UNPLUGGED!
a screenplay by Raleigh Marcell
raleighmarcell@gmail.com rmarcell@juno.com
a contemporary comedy about HEALTHCARE REFORM
At the Greater Duluth Memorial Hospital for the Incredibly Ill a comatose teen girl is unplugged, declared dead, and slated for cremation. But her sister believes her to be alive. She kidnaps the body, defying grandiose Doctors, rabid Secular Humanists, court orders, an instant TV Movie of the Day, and the hospital Clown Chaplain. A wild and weird romp through the netherworld of the hospital follows seemingly ending in a probe heading to Pluto. A steel-cage death-match pitting Weekend At Bernie's versus The Terry Schaivo Story <<< a bit more >>>
Two sisters, Maria and Thanatopsis Jones, enjoy a fire in their backyard. Maria is a girl who won’t give up, even if it means having to sit and listen to Thanatopsis recite some of the hundreds of poems she has memorized. A meteor smashes into the backyard.
Miraculously, Maria crawls away from the crater. Tragically, Thanatopsis is rushed to the Greater Duluth Memorial Hospital for the Incredibly Ill where she lapses into a coma. Her family are confronted with the irrefutable scientific fact that Thanatopsis’ case is hopeless.
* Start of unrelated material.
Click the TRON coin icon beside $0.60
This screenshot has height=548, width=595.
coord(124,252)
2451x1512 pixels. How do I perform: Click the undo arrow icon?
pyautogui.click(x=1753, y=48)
Urged on by a pair of “right to life” Secular Humanists, the parents decide to PULL THE PLUG. Though pronounced DEAD and scheduled for CREMATION, Maria refuses to give up on her sister. She claims that she can hear Thanatopsis speaking to her.
It seems that everyone, including her parents, is determined to incinerate her sister, so Maria and her boyfriend kidnap Thanatopsis, setting off a bizarre chase through the netherworld of the Hospital. They must evade her parents, doctors, rabid secular humanists, and the hospital Clown Chaplain (a Silly in Service to the Savior). It is only when Maria is slowed to a crawl by a sudden great hunger and weakness that the forces of death triumph and Thanatopsis is cremated.
The one silver lining of this tragedy is that Maria’s boyfriend manages to smuggle Thanatopsis’ ashes aboard a NASA probe heading to Pluto.
Yet Maria can still hear her calling. Can still hear the poems because … It is Maria who lies in a hospital room, unplugged, her feeding tube having just been removed, Thanatopsis reciting to her as she has every day for the past two years. But now the end is near and Maria passes away in full and vivid but uncommunicable awareness.